La galassia dell’Open Access
Con la Dichiarazione di Messina del 2004, l’Italia ha tentato di allinearsi ai paradigmi europei sul mondo dell’Open Access, sottolineando l’importanza di individuare forme alternative di diffusione della comunicazione scientifica che garantiscano la più ampia disseminazione dei risultati della ricerca. Benché gran parte degli atenei italiani abbia aderito al progetto (71 su un totale di 84), a più di 15 anni di distanza il grado di coinvolgimento attivo delle università italiane in materia di open access è risultato basso e confinato alla minoranza degli atenei. “Anche l’Università di Parma ha aderito, ma non ha ancora emanato una propria policy, anche se da tempo girano diverse bozze in merito- commenta Salarelli – Prima di approfondire la questione, occorre, però, sfatare un falso mito che da tempo ruota attorno a questa realtà: anche l’OA ha dei costi che possono essere sostenuti dal ricercatore che di fatto paga per essere pubblicato (con gravi conseguenze, però, sull’affidabilità del prodotto finale) o da sovvenzioni pubbliche. Occorrono investimenti importanti, certo, ma con il grande vantaggio che il prodotto della ricerca, la conoscenza, torna ad essere un bene della collettività. Ed è proprio questa la strada scelta dall’Università di Parma che opera attivamente nel mondo OA, finanziando la formazione di nuovi repository (database in cui si raccolgono informazioni di ricerca utili alla collettività) e promuovendo numerose risorse in Open Access tra cui Parole rubate, rivista di letteratura diretta dal professor Rinaldo Rinaldi che ha ottenuto classificazione ANVUR di livello A e rappresenta quindi un’eccellenza di livello nazionale, quanto a certificazione dei dati peer-reviewed.”
Il mondo dell’Open Access, nonostante le difficoltà economiche, è in costante crescita. “Si tratta di una strada oggi imprescindibile – commenta Salarelli, da tempo attivo nel mondo OA. Se anche non ci credessimo noi studiosi biblioteconomici, è l’Europa a chiedercelo: tutte le ricerche finanziate con risorse europee devono, infatti, essere rese disponibili in modo Open, come del resto accade già da tempo negli USA. Noi, però, crediamo fortemente in questa via – prosegue. Tanto per rimanere in tema, prendiamo l’esempio degli studi sul vaccino anti-Covid: se nel giro di poco più di un anno già si intravede la possibilità di una cura efficace, dobbiamo ringraziare l’openness imposta agli studi scientifici americani. Questo non significa sminuire il ruolo degli editori, che possono aggiungere importanti servizi come una migliore formattazione del prodotto o la sua indicizzazione. Anche in questo caso sarebbe scorretto polarizzare; più utile sarebbe, invece, ipotizzare una soluzione di complementarietà tra i due mondi, in cui una stessa ricerca possa essere fatta prima circolare sotto forma di bozza o pre-print in modo Open, per poi venir pubblicata dalle case editrici con tutta una serie di utili aggiunte”.
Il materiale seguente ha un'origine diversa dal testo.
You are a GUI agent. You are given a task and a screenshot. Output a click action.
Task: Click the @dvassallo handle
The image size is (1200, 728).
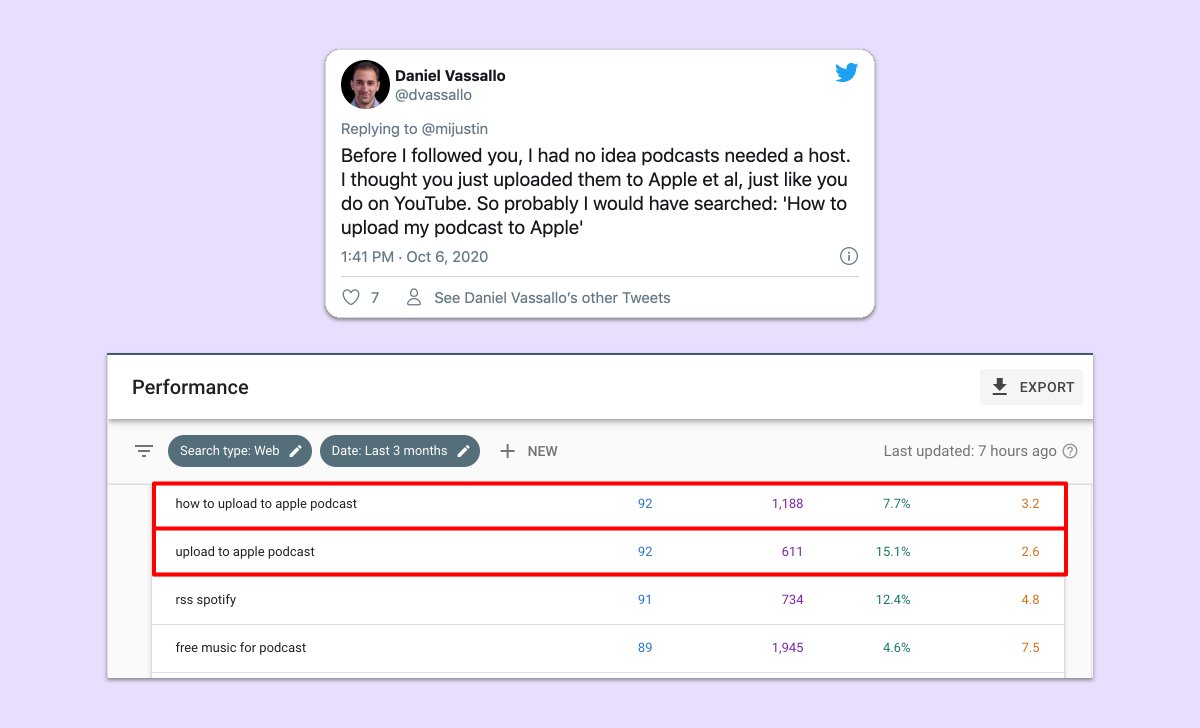pyautogui.click(x=433, y=95)
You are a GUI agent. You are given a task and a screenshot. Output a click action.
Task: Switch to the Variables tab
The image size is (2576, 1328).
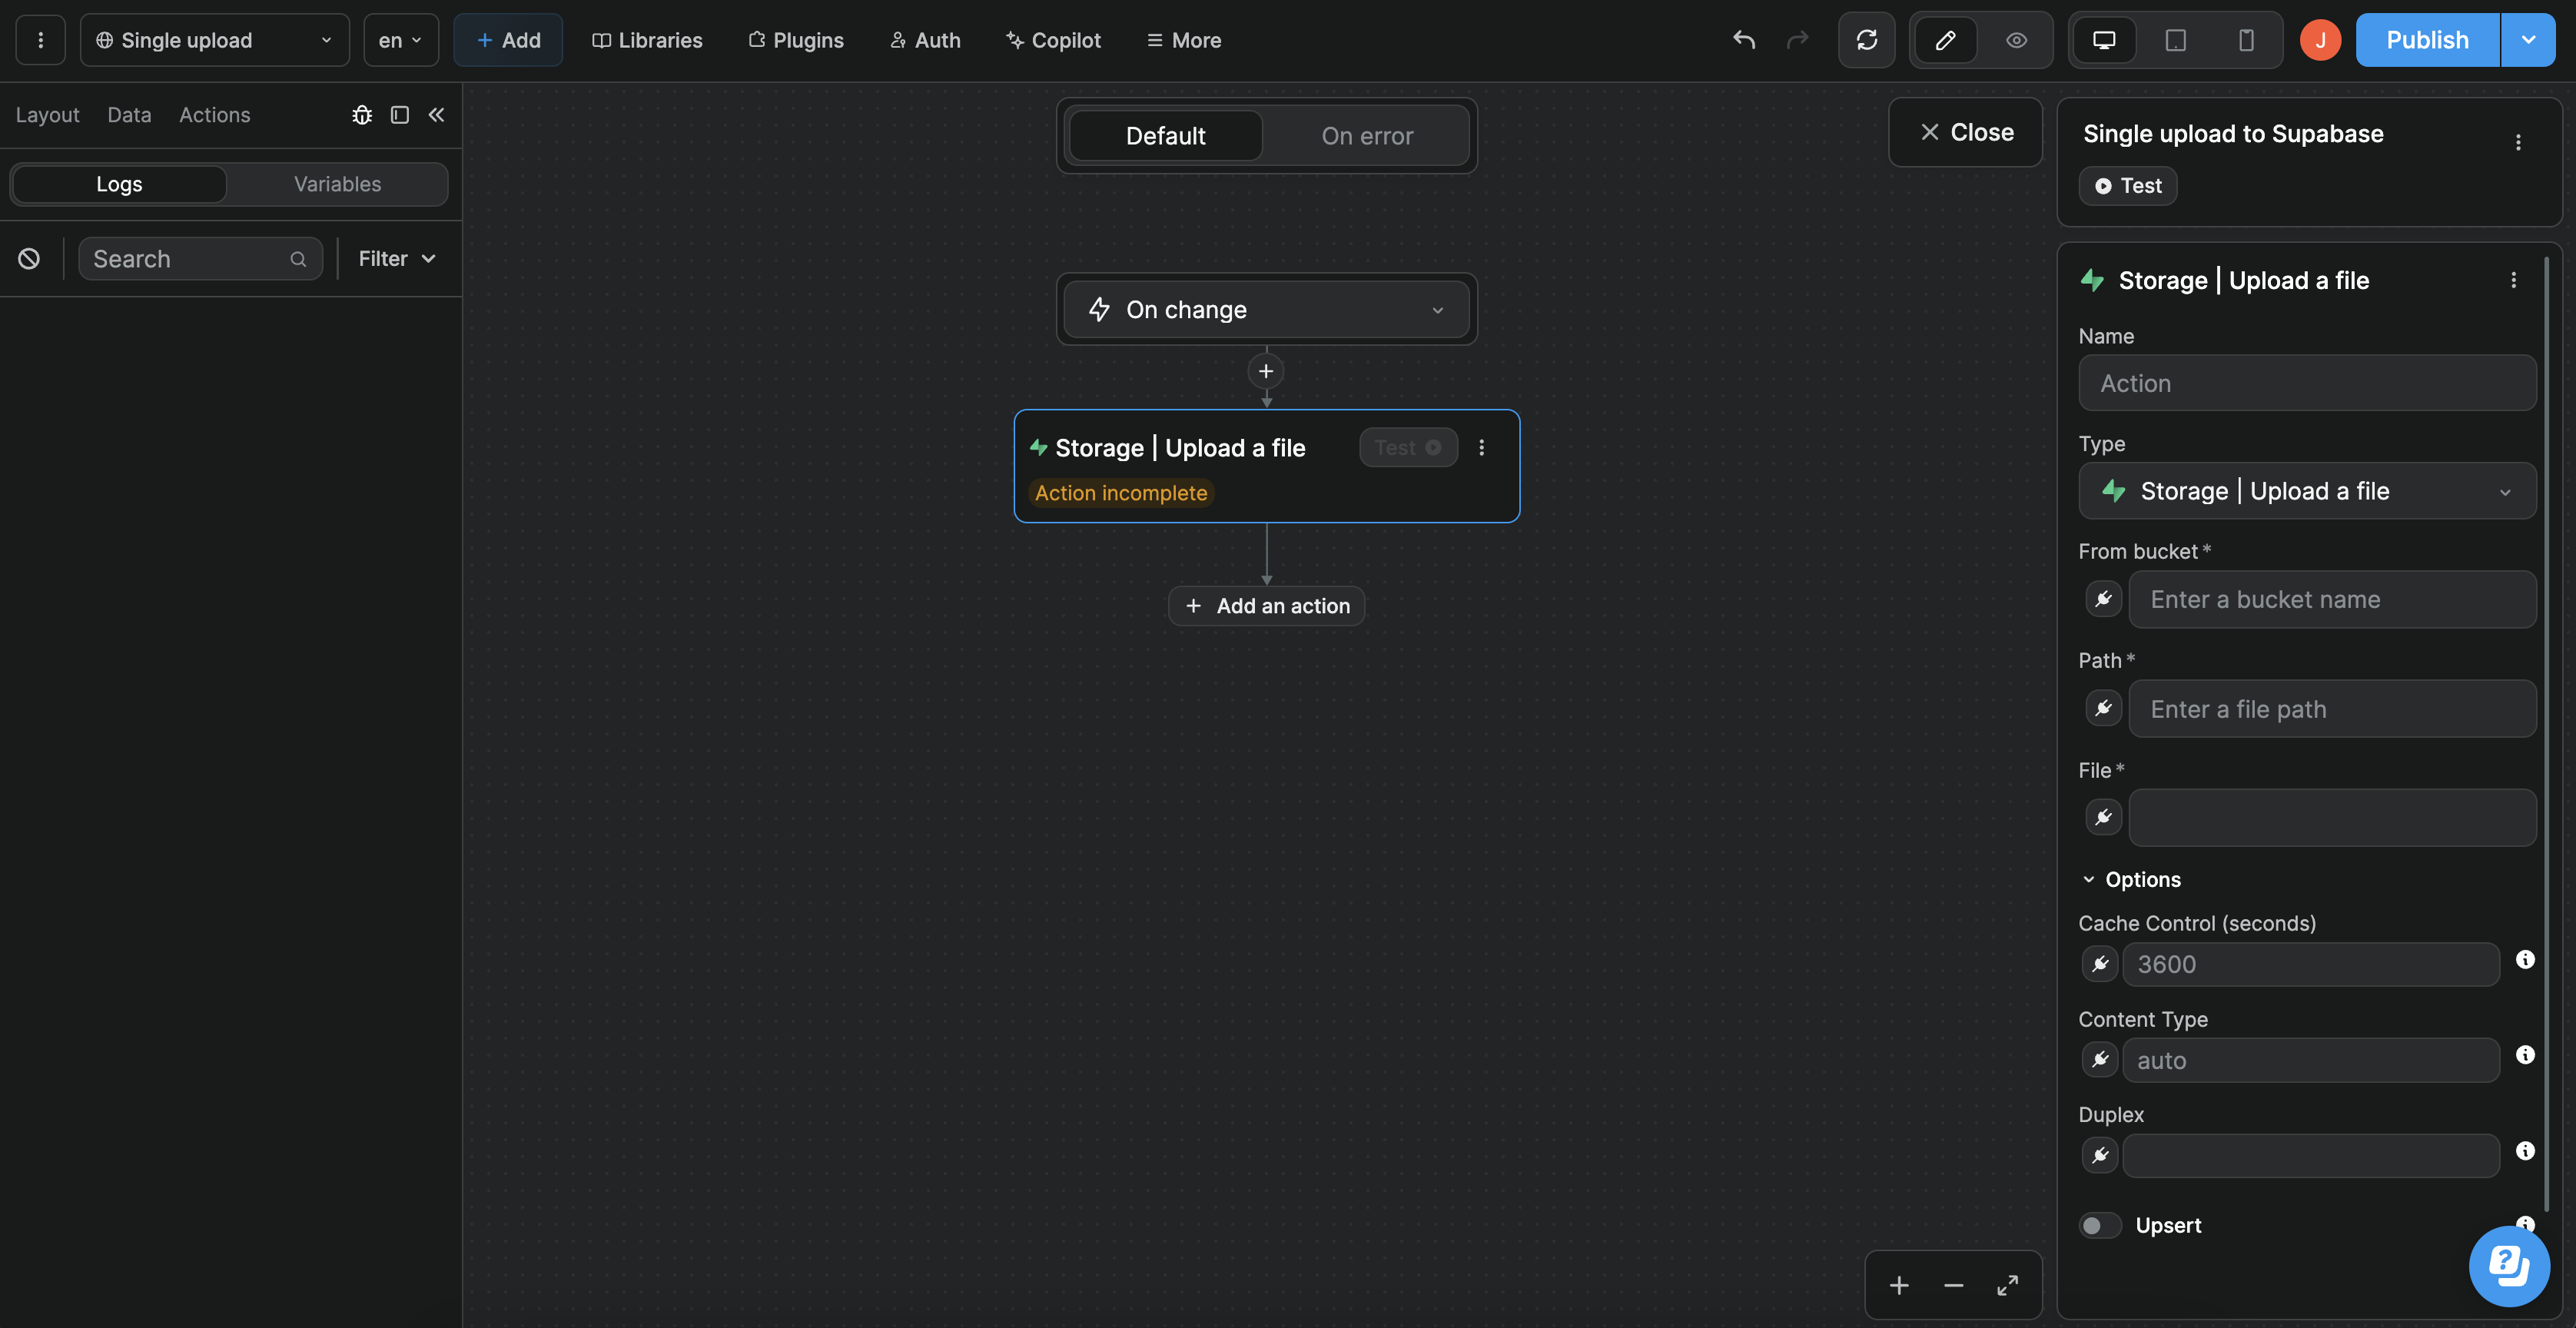tap(337, 183)
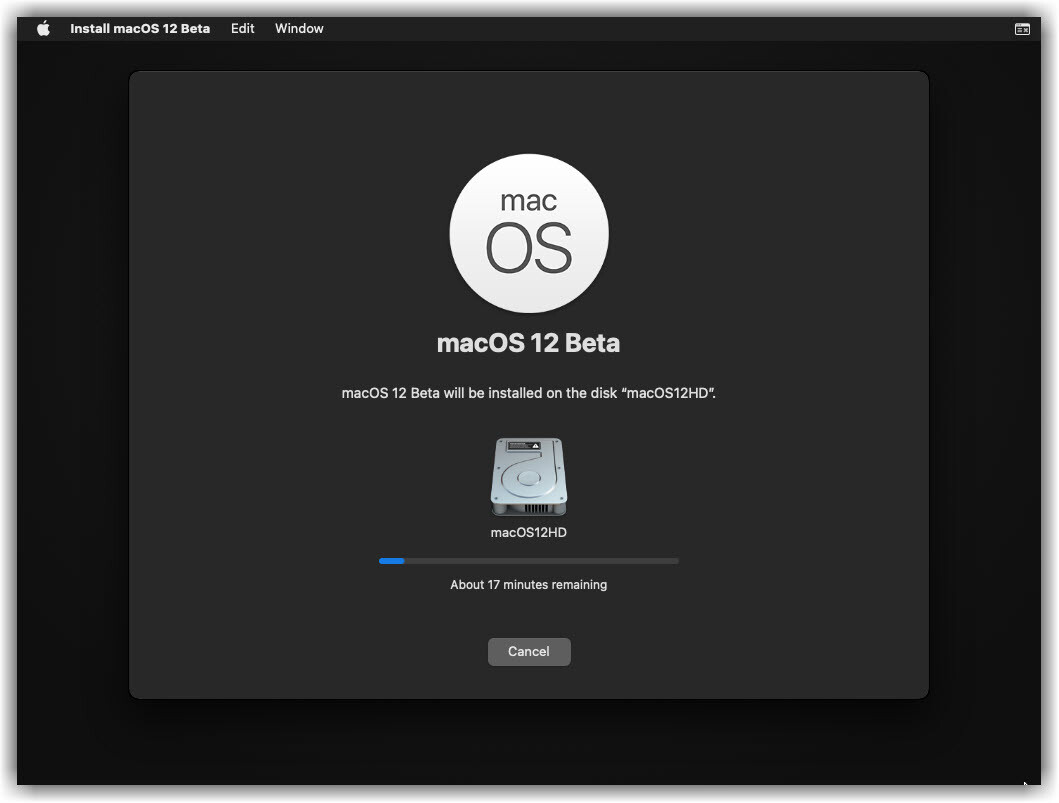Click the round macOS logo
This screenshot has height=803, width=1059.
pos(529,233)
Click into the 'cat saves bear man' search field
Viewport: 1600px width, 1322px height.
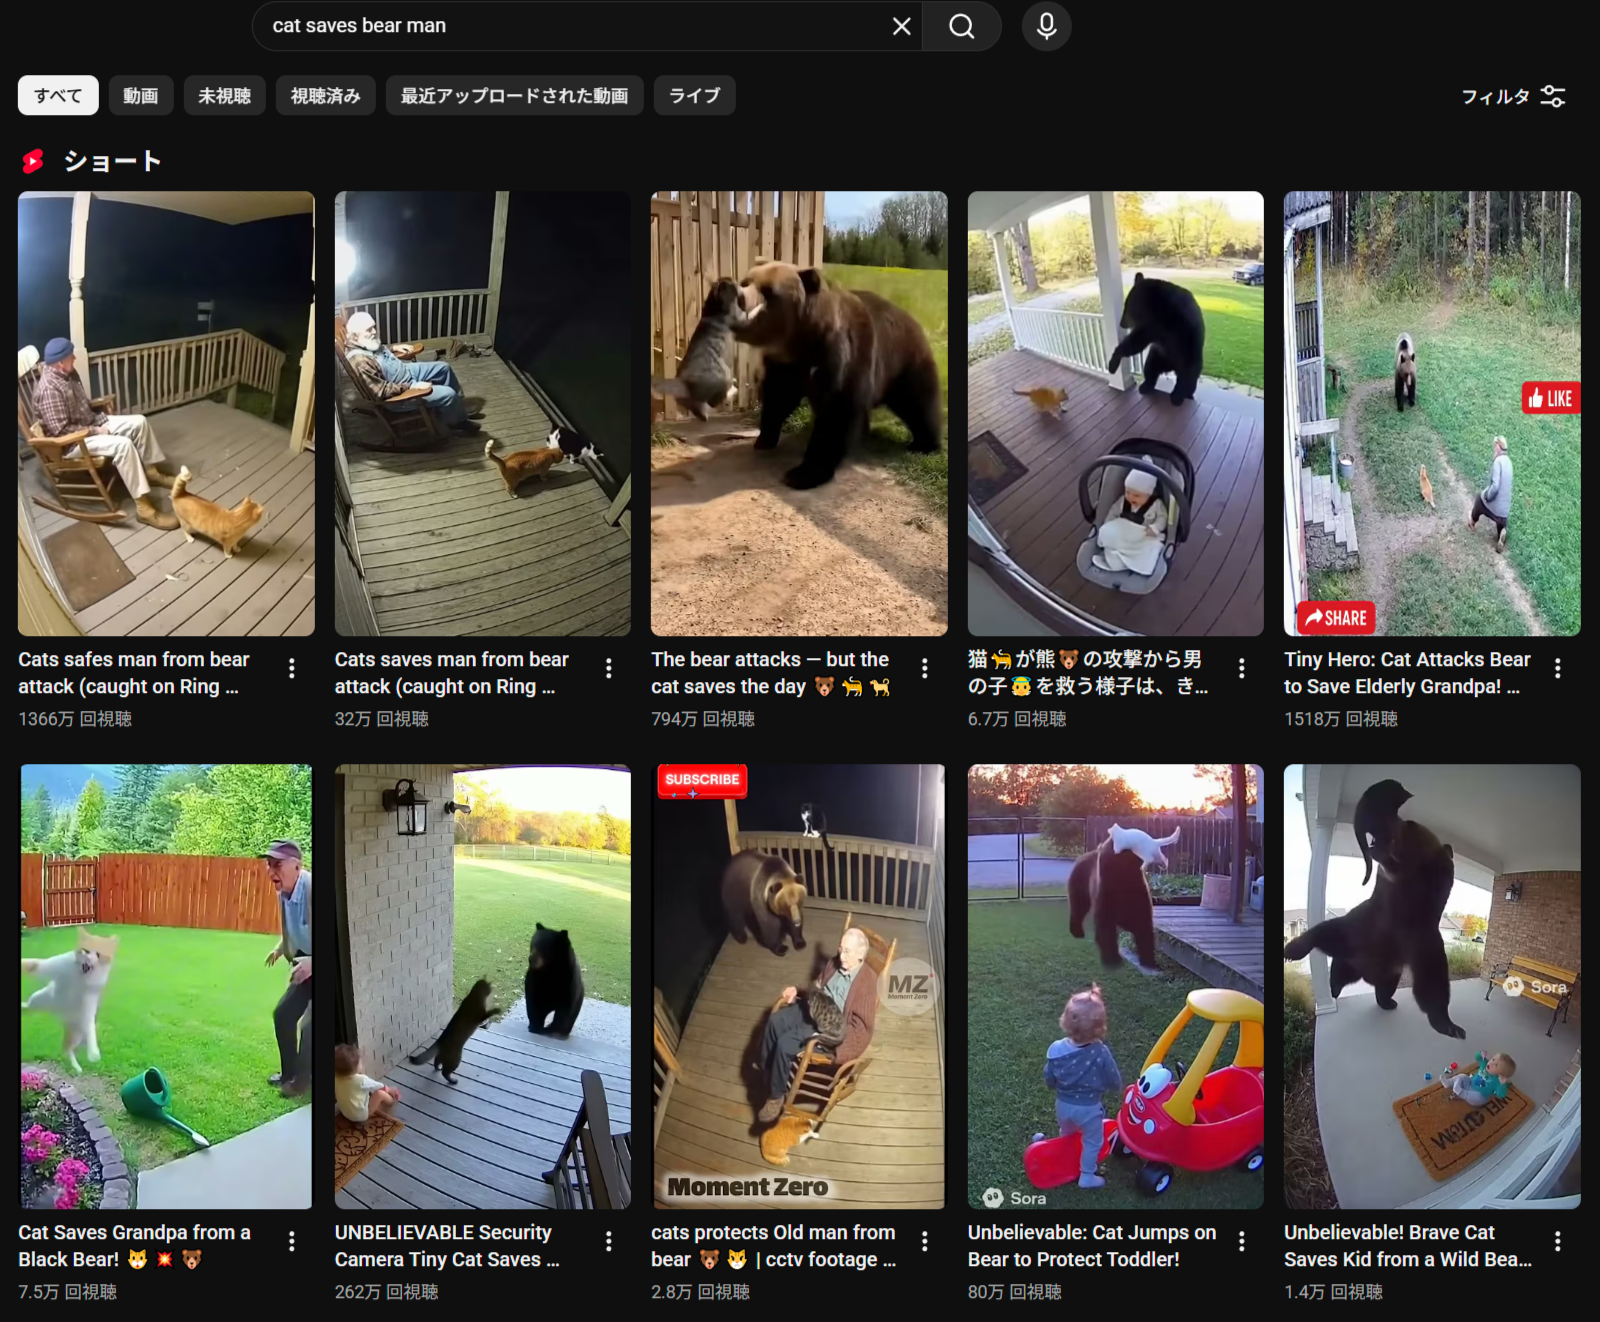tap(570, 26)
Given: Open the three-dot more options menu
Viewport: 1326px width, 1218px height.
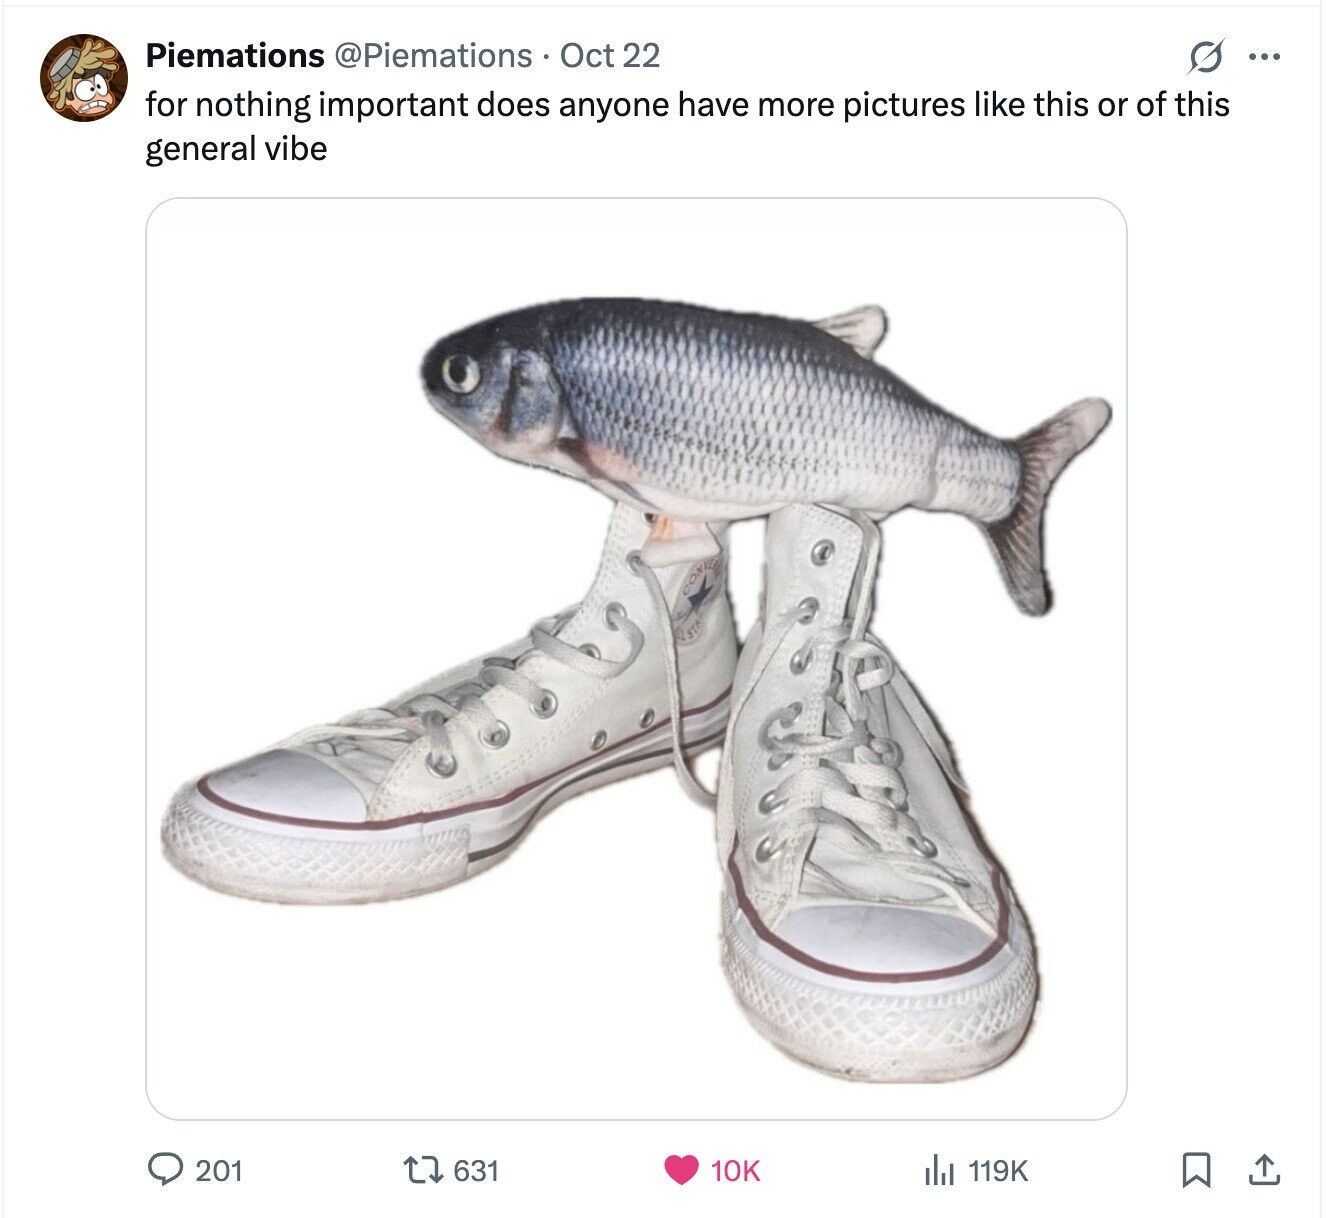Looking at the screenshot, I should (x=1266, y=57).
Consigli in zona Cesarini (o zona arancione)
Considerate le nuove misure, sempre più stringenti anche per la nostra regione, può essere utile conoscere altre risorse, liberamente accessibili, da non perdere in questa seconda ondata di chiusure. “Per chi va alla ricerca di letture generaliste – consiglia Salarelli – suggerisco prima di tutto di consultare i portali delle biblioteche del proprio territorio, che offrono spesso servizi poco sfruttati. Uno studente universitario, specie di ambito umanistico, non può esimersi dal fare un giro sul sito di Dp.La, primo grande esempio di biblioteca digitale interamente pubblica, utile non solo per reperire nuove risorse, ma anche per entrare in contatto con un modo completamente nuovo di intendere la biblioteca. A questa aggiungerei i portali online delle principali università a stelle e strisce, da UCLA ad Harvard.”